The timing here connects to broader shifts in how courts are viewing gun rights. The Supreme Court recently delivered a unanimous ruling in a marijuana case that has significant implications for Second Amendment protections. The high court said the government can’t prosecute people for firearm possession simply because they use cannabis. That’s a big deal because it signals the judiciary is tired of watching constitutional rights get chipped away through creative legal maneuvering.

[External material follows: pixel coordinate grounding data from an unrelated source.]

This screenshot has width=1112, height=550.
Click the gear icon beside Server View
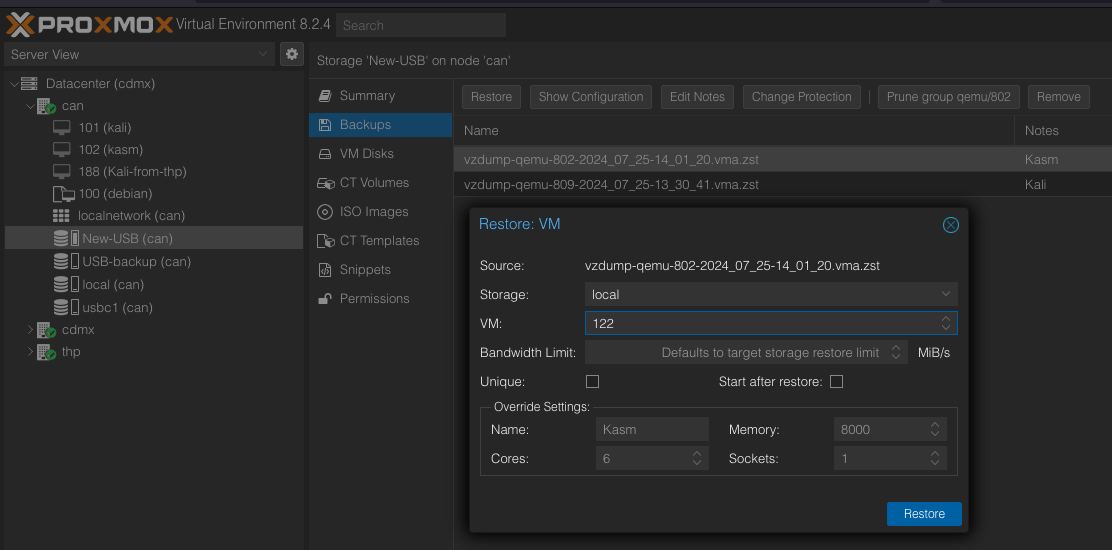point(292,54)
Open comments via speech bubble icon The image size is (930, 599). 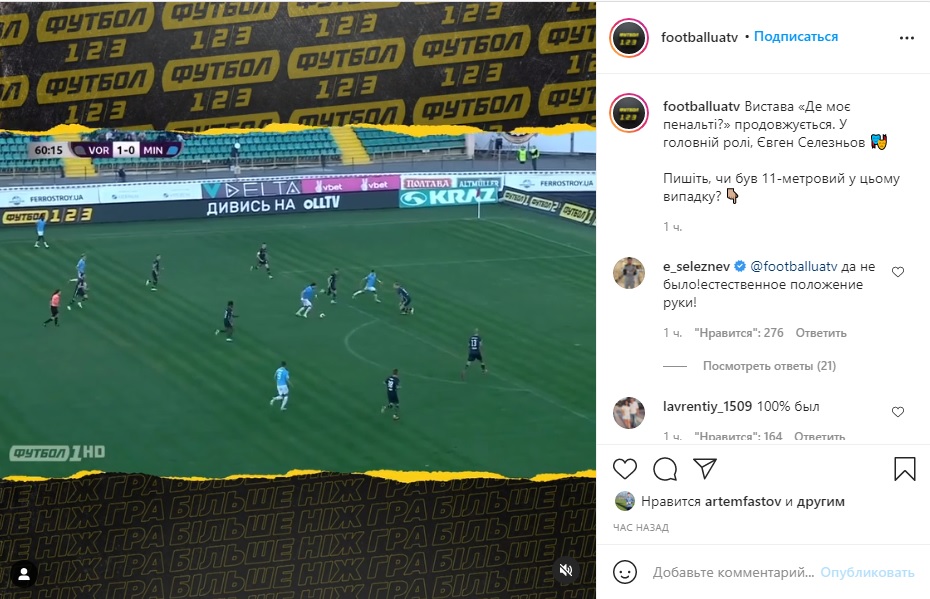click(x=665, y=469)
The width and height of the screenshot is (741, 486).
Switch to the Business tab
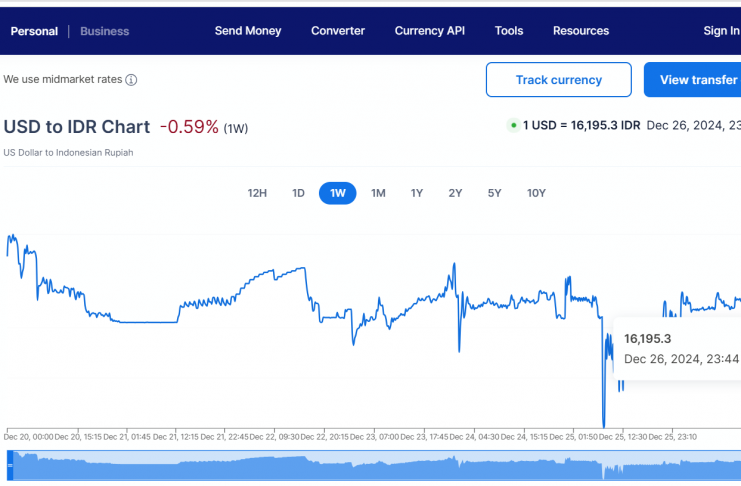[x=105, y=31]
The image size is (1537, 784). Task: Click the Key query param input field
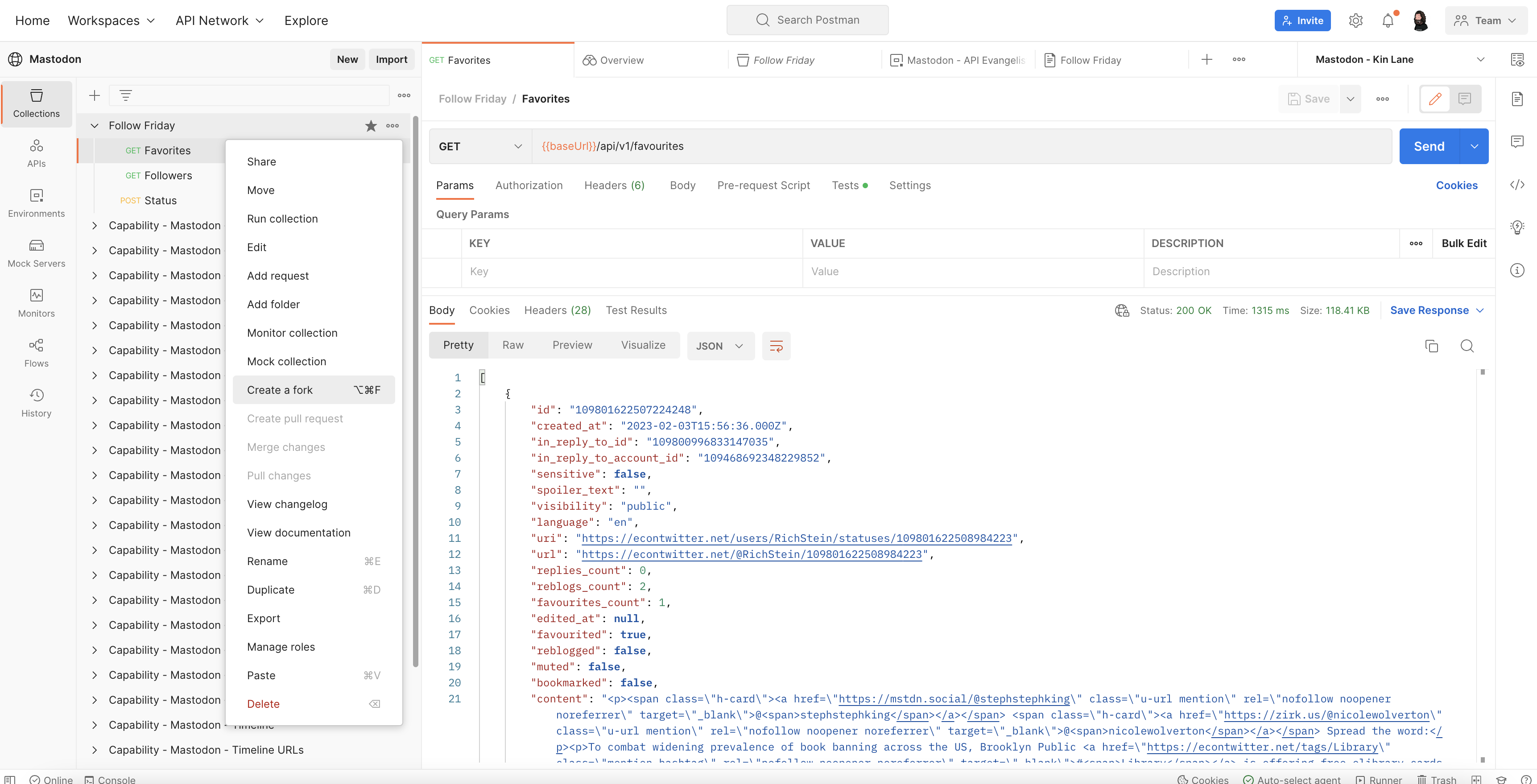632,272
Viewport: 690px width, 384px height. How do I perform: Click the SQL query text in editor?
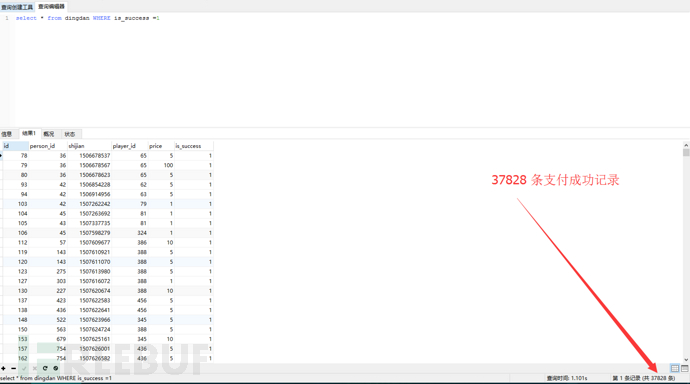[88, 18]
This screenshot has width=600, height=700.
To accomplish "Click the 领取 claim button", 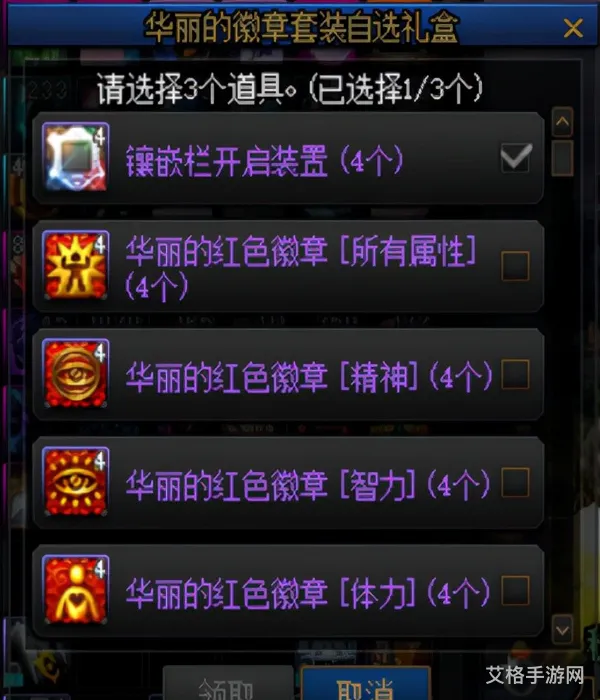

California’s Assembly Bill that triggered this confrontation represents exactly the kind of regulatory overreach that conservatives have warned about for decades. State officials wrap their restrictions in the language of public safety, but what they’re really doing is making it harder for regular people to exercise their constitutional rights. The NRA has already filed suit over these Glock-style firearm restrictions, calling them a clear violation of the Second Amendment.
You know what strikes me most about this situation? The audacity of state officials who think they can simply ignore constitutional protections when those protections don’t align with their political preferences. Newsom has built his brand on being tough on guns, consequences be damned. But the Constitution doesn’t have a California exception written into it.
The letter from Dhillon carries weight because it comes from the federal government’s civil rights division. This isn’t partisan grandstanding. This is the enforcement arm of constitutional law telling a state that it’s crossed a line. When the DOJ warns you that a lawsuit is coming unless you change course, that’s not a casual suggestion. That’s the last exit before litigation.
What California is attempting here affects every American who believes in limited government and individual liberty. If one state can effectively ban modern handguns through regulatory schemes that sound reasonable on the surface, what’s to stop others from following suit? The Second Amendment either means something concrete or it becomes just another piece of parchment that politicians can interpret away whenever it suits them.
The broader principle at stake goes beyond guns. It’s about whether states can use their legislative power to functionally eliminate constitutional rights through death by a thousand cuts. That’s the playbook we’ve seen repeatedly from progressive states, and it’s exactly why federal oversight matters.
California has a choice to make now. They can recognize constitutional reality and back down, or they can dig in and force the courts to remind them what the Second Amendment actually protects. Either way, this fight was inevitable the moment Sacramento decided that California knows better than the Constitution.